## DIRECTIONS FOR THIS TASK:
Take the line that has "Regent Names Its" and all the lines that come after it in the records, and write them out again exactly. Add no other line.

%%

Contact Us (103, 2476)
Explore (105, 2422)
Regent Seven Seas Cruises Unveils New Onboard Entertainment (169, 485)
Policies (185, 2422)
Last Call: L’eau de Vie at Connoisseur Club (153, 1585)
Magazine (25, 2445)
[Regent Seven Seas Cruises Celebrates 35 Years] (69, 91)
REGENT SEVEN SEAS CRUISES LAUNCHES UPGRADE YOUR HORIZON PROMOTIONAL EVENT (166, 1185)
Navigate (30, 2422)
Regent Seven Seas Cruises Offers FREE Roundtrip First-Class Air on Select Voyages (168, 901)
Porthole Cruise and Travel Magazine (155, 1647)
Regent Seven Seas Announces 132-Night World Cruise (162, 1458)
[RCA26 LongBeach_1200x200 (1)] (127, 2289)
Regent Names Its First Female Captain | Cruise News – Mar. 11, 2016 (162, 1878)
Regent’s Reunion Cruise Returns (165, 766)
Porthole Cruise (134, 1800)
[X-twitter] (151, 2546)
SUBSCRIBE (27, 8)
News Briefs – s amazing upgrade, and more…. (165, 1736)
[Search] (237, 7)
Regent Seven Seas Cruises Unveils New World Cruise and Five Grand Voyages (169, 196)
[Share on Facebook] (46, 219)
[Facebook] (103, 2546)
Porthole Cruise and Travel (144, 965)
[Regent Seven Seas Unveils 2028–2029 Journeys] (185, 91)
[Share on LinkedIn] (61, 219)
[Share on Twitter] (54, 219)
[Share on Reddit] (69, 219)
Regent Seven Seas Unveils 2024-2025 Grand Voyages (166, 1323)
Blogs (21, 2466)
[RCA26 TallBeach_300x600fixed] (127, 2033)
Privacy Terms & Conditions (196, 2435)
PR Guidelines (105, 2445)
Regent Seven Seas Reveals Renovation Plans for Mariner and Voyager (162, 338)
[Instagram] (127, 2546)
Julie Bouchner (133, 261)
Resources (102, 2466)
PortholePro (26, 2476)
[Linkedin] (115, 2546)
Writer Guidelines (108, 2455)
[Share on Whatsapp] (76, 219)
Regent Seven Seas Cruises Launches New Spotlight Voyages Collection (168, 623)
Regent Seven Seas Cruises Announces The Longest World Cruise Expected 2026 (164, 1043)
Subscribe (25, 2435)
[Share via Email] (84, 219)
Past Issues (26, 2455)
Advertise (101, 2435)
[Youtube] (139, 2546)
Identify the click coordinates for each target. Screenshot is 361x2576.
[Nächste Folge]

%%

## OUTPUT FOR THIS EXERCISE:
Regent Names Its First Female Captain | Cruise News – Mar. 11, 2016 (162, 1878)
Regent’s Reunion Cruise Returns (165, 766)
Porthole Cruise (134, 1800)
[X-twitter] (151, 2546)
SUBSCRIBE (27, 8)
News Briefs – s amazing upgrade, and more…. (165, 1736)
[Search] (237, 7)
Regent Seven Seas Cruises Unveils New World Cruise and Five Grand Voyages (169, 196)
[Share on Facebook] (46, 219)
[Facebook] (103, 2546)
Porthole Cruise and Travel (144, 965)
[Regent Seven Seas Unveils 2028–2029 Journeys] (185, 91)
[Share on LinkedIn] (61, 219)
[Share on Twitter] (54, 219)
[Share on Reddit] (69, 219)
Regent Seven Seas Unveils 2024-2025 Grand Voyages (166, 1323)
Blogs (21, 2466)
[RCA26 TallBeach_300x600fixed] (127, 2033)
Privacy Terms & Conditions (196, 2435)
PR Guidelines (105, 2445)
Regent Seven Seas Reveals Renovation Plans for Mariner and Voyager (162, 338)
[Instagram] (127, 2546)
Julie Bouchner (133, 261)
Resources (102, 2466)
PortholePro (26, 2476)
[Linkedin] (115, 2546)
Writer Guidelines (108, 2455)
[Share on Whatsapp] (76, 219)
Regent Seven Seas Cruises Launches New Spotlight Voyages Collection (168, 623)
Regent Seven Seas Cruises Announces The Longest World Cruise Expected 2026 (164, 1043)
Subscribe (25, 2435)
[Share via Email] (84, 219)
Past Issues (26, 2455)
Advertise (101, 2435)
[Youtube] (139, 2546)
Identify the click coordinates for each target. Screenshot is 361x2576.
[Nächste Folge]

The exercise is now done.